May 15, 2007 | Last month, David Sanders, LIMS manager for the UK Biobank, managed the live deployment of the Thermo Scientific Nautilus LIMS.  The Biobank’s task is enormous: the UK Biobank is recruiting 500,000 volunteers from across the United Kingdom. In addition to answering some 200 lifestyle and medical questions using automated touch screen technology, participants will donate blood and urine for a total of up to 15 million individual aliquots. All that must be tracked without a glitch by the LIMS.

Prior to joining UK Biobank last year, Sanders had seven years of experience with Nautilus in various industries including pharma, so was happy with the selection.

Among the factors in the decision, Sanders says, was his colleagues’ past experience with Nautilus. “Other factors include location of Thermo’s service and support team [based near UK Biobank’s headquarters in Manchester], the experience and background of Thermo as a LIMS supplier, and the flexibility of the software itself with the option to build ‘extensions’ in order to interface to other systems.”

LabVantage’s LIMS, Sapphire, “was very much a consideration during the tender process,” says Sanders. “However, when two products satisfy your requirements, you have to look beyond the software and look more closely into what the company can provide in terms of service and support.”

LIMS Tracker
Nautilus has a massive job. Once volunteers’ blood and urine samples have been collected, they are couriered to the Biobank central laboratory, and fractionated by the state-of-the-art robotics systems into 30 aliquots per person.

Blood is separated into constituent parts, red blood cells, white blood cells, plasma, and serum, and samples are frozen at both —80˚ C and in liquid nitrogen (the latter stored at an external site.)

The aliquots are specially bar-coded in a way that works at very low temperatures. “The bar code is the key to tracking samples, aliquots, and data within the lab and it’s important that we don’t encounter duplicate barcode IDs throughout the lifetime of the project,” says Sanders.

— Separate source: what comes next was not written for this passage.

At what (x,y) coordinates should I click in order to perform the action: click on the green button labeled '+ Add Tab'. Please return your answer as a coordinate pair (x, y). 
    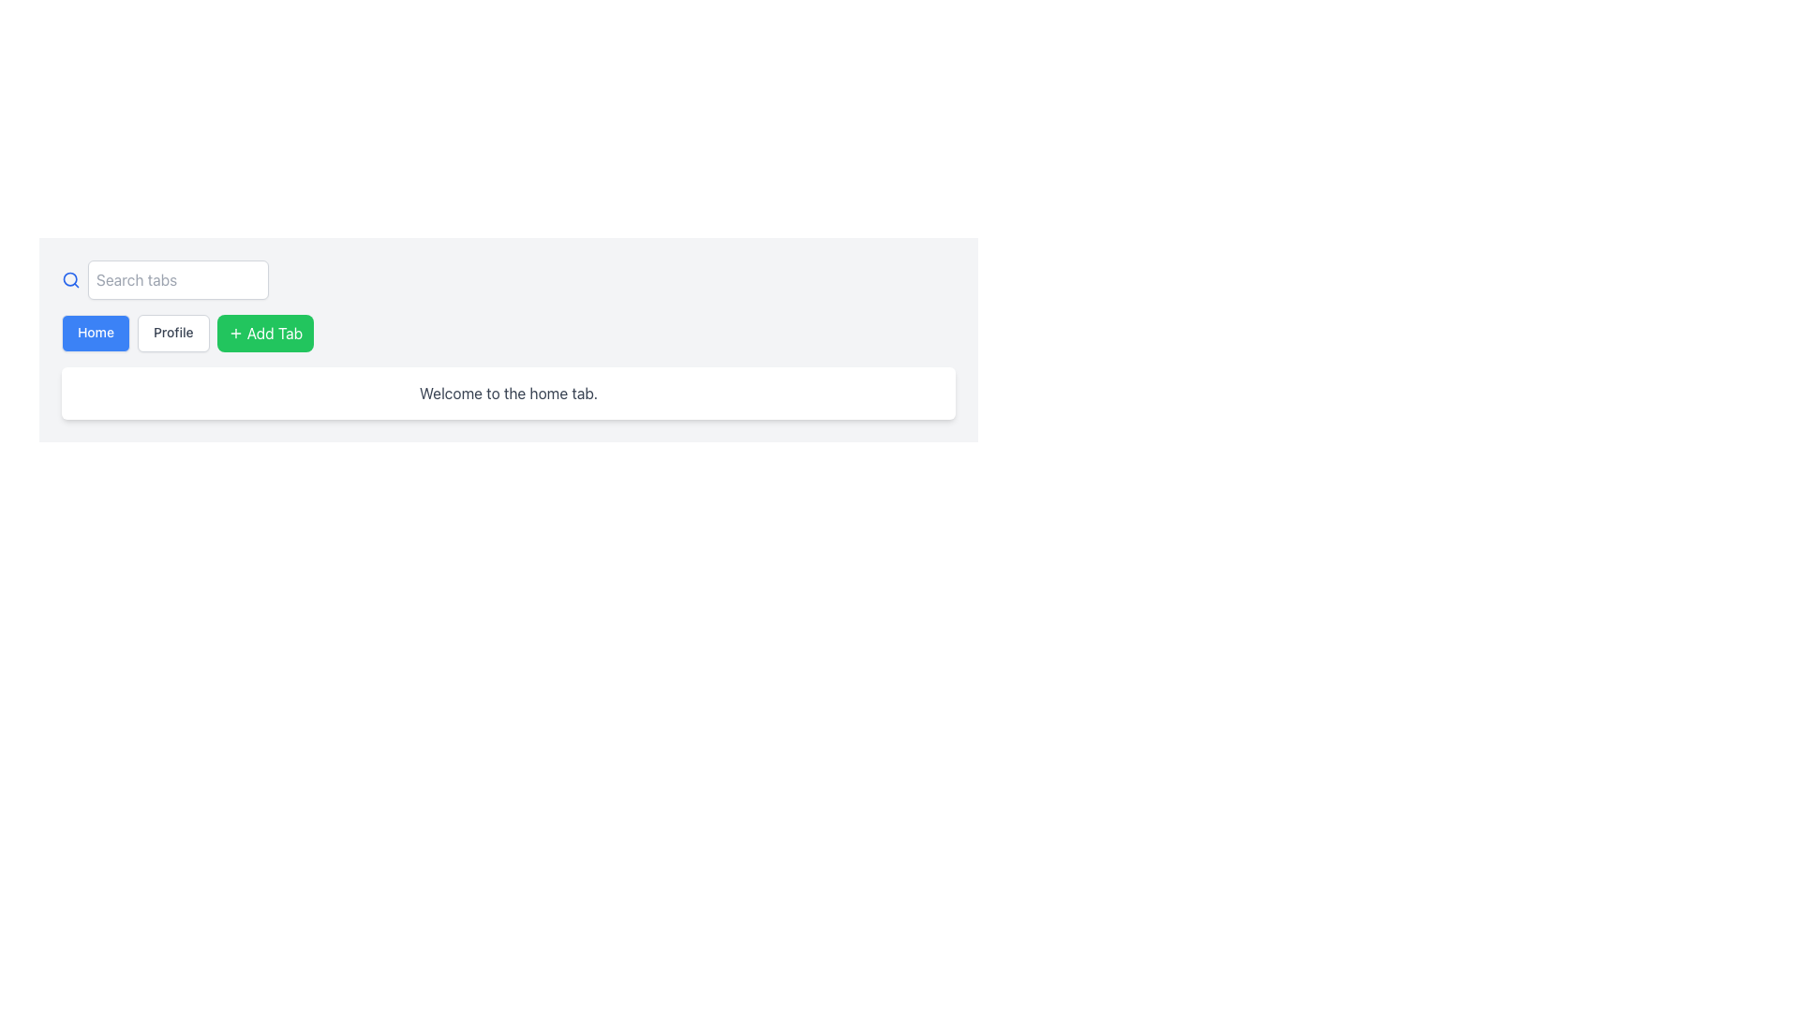
    Looking at the image, I should click on (264, 332).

The fractionation robots scan the bar codes from each 1-ml tube and rack, with output files recording the links between each. “Once the run is finished, the files are sent to the LIMS and a customized extension parses the files and enters the data within the LIMS in a hierarchical manner,” says Sanders.

Following fractionation, the sample racks are transported to frozen storage. The liquid nitrogen tanks contain towers and each compartment within the tower is bar-coded. “We use a PDA bar code scanner with bespoke software installed to take the bar code of the plate, its compartment position and the tower position. This information is then uploaded to the LIMS once all the plates for that day have been stored using instrument integration,” Sanders says.

The 15 million aliquots aren’t the end of it. “From a LIMS perspective, for each aliquot, we will be storing its parent (original 10-ml vacutainer barcode ID), it’s grandparent (anonymous participant ID), rack barcode ID, position on rack, location of rack in our store, aliquot contents, etc. In all we are looking at obtaining several hundred million data points within the [underlying] Oracle database.”

Looking further, it is possible that analytical results in addition to the raw data will also be stored within Nautilus once enough samples have been collected. “We’ll be making that decision closer to the time,” Sanders says.

Kasner says that the Sapphire biobanking module wasn’t ready when UK Biobank made its selection. He adds that the UK’s new national cancer tissue bank, OnCore UK looked very closely at the UK Biobank’s LIMS selection, and still ended up choosing Sapphire. -- K.D.